Another choppy week in the stock market has passed and we’re right back up against “THE WEEK” everyone is looking for. There has been money to be made on either side of the tape but with absolutely no real edge on either side – and that is the dilemma.
The Federal Reserve is going to be the trump card and they start their meeting on Wednesday. There is a strong belief that the Fed will not raise the interest rates. Frankly, I have no clue what they will or won’t do but any rate increase be it 12.5 or 25 BPS, should not hurt the economy if the GDP numbers are a true reflection of the economy. Note that financials thrive in a rising interest rate environment and can fuel a rally if need be (although that could be delayed). However, I feel that the Federal Reserve will do nothing.
Having said that, there has been some overall constructive action behind the scenes for stocks. Big moves yes, but on lower volume and not making new lows as of yet. The October 2014 stock market lows are still intact. Either way, I am leaning slightly bullish this week knowing very well that we are in a choppy, volatile market environment. And of course, I can be totally wrong and that is where Risk Management comes into play (and why it’s so important).
We are still in market correction mode. Market breadth has improved slightly but is still weak. So be nimble and cautious even if we get a rally in stocks. Don’t have to be a hero and wipe out your accounts. Cash is still a position for those uncomfortable trading in this environment.

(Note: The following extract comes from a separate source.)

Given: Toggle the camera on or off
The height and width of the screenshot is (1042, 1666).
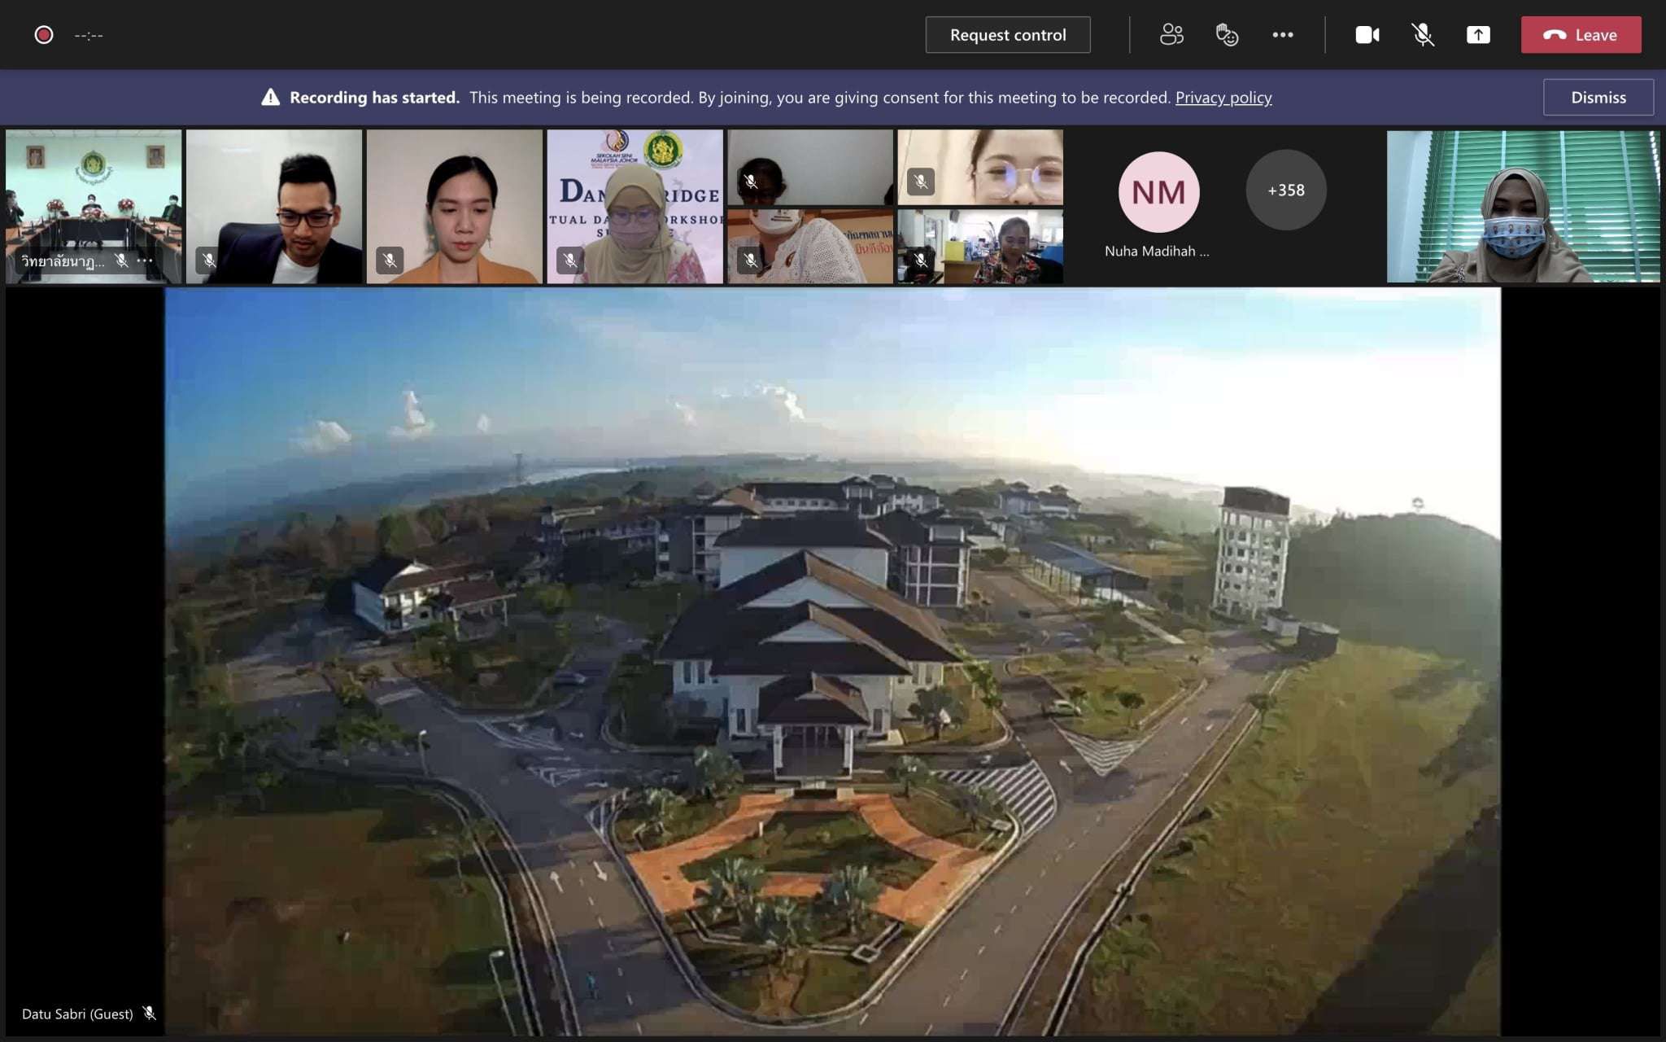Looking at the screenshot, I should point(1367,35).
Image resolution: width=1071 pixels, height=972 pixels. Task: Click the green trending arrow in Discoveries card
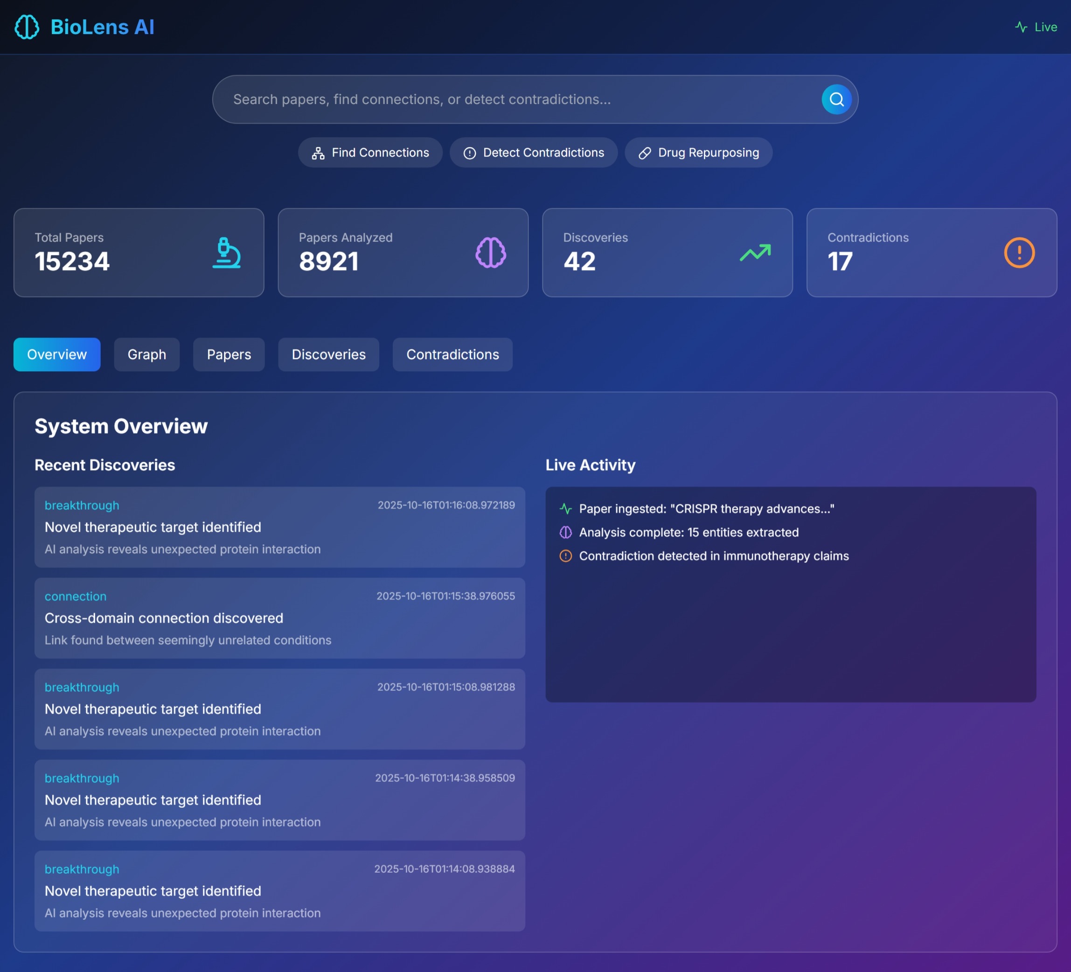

Enough said, let’s see what the charts say. We’ll start with some market breadth indicators first and then look at equities via the S&P 500 ETF (SPY).
Market Breadth Readings:
Sector Candlestick Glance: The Utilities Sector (XLU) is still oversold and the only oversold sector. Most of them are still in a triangle and could break either way. click to enlarge image
CPC – Put/Call Ratio: $CPC went lower towards 0.93 then ended the week at 1.21. With volatility elevated, this can go either way.
TICK: With some positive ticks, $TICK is rising above the 10 EMA. This sort of bodes well for higher prices but if we get more negative ticks, more chances for the price in indices to go much lower. Something to keep an eye on with Fed announcement this week. Note that $TRIN spiked again > 2 towards mid week but ended the week at 0.93.
NYMO (McClellan Oscillator): $NYMO also chopped again this week to end on a positive note. Positive $NYMO bodes well for stockss on the higher side and negative on the lower (for newbies).
% of S&P Stocks Above 20-Day Moving Average – 32.07. This is a better reading from last week’s 8.57 but not a whole lot.
% of S&P Stocks Above 50-Day Moving Average – 17.73. This is a slight improvement here but not a whole lot.